**To do**
Search the entries below for the word "height" and copy every line where it appears.

(Items from a data source)
*** Block opens ***
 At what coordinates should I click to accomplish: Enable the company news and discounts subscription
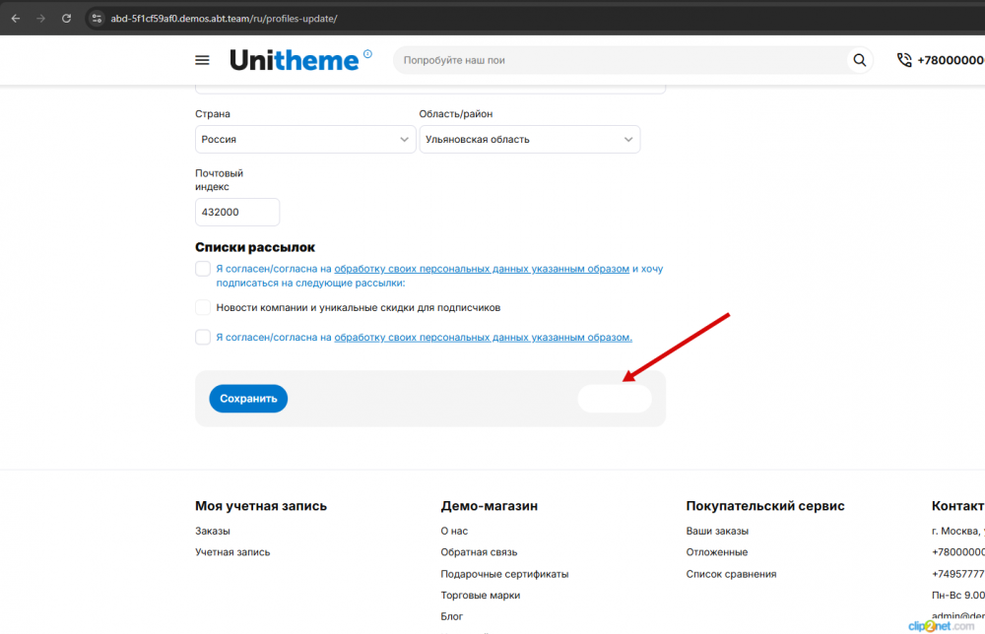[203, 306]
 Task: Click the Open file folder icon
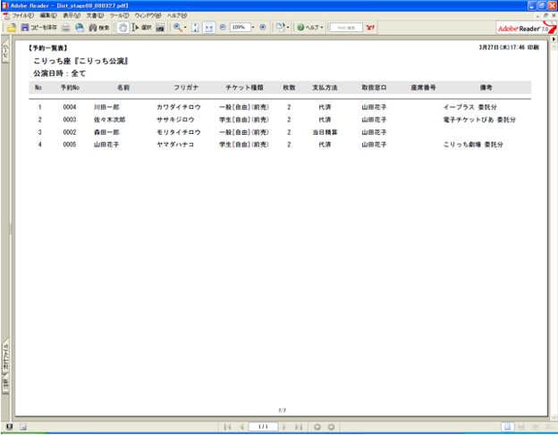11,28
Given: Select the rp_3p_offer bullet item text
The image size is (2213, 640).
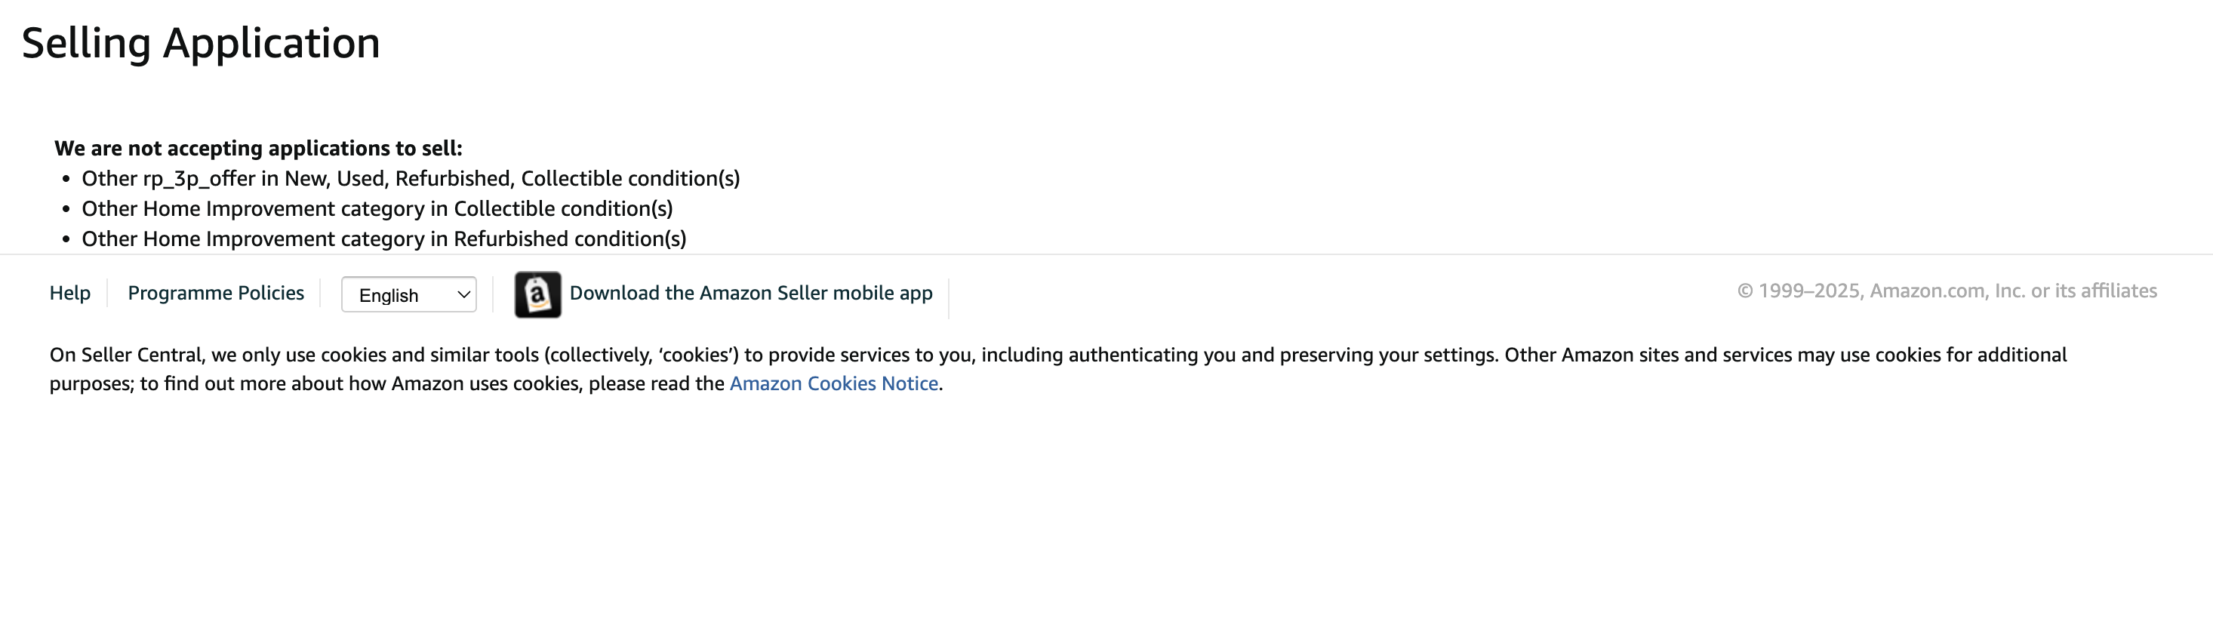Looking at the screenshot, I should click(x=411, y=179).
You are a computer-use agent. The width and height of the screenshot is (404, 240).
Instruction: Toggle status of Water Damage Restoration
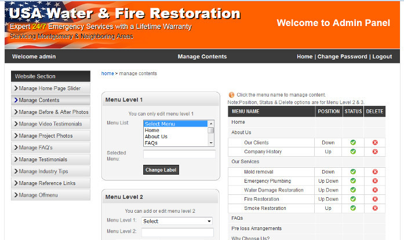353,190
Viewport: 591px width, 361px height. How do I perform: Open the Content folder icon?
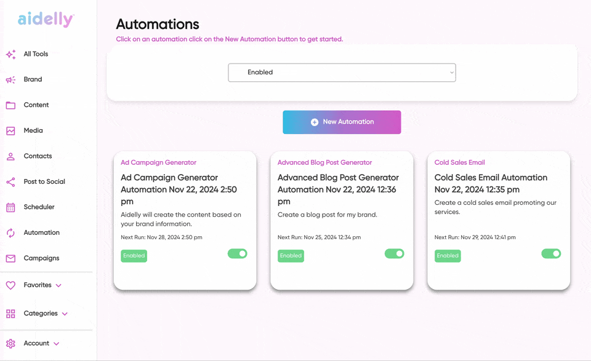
*** Block closes ***
**Your response**
You are a computer-use agent. The width and height of the screenshot is (404, 240).
Viewport: 591px width, 361px height. How do I perform: Open the Content folder icon?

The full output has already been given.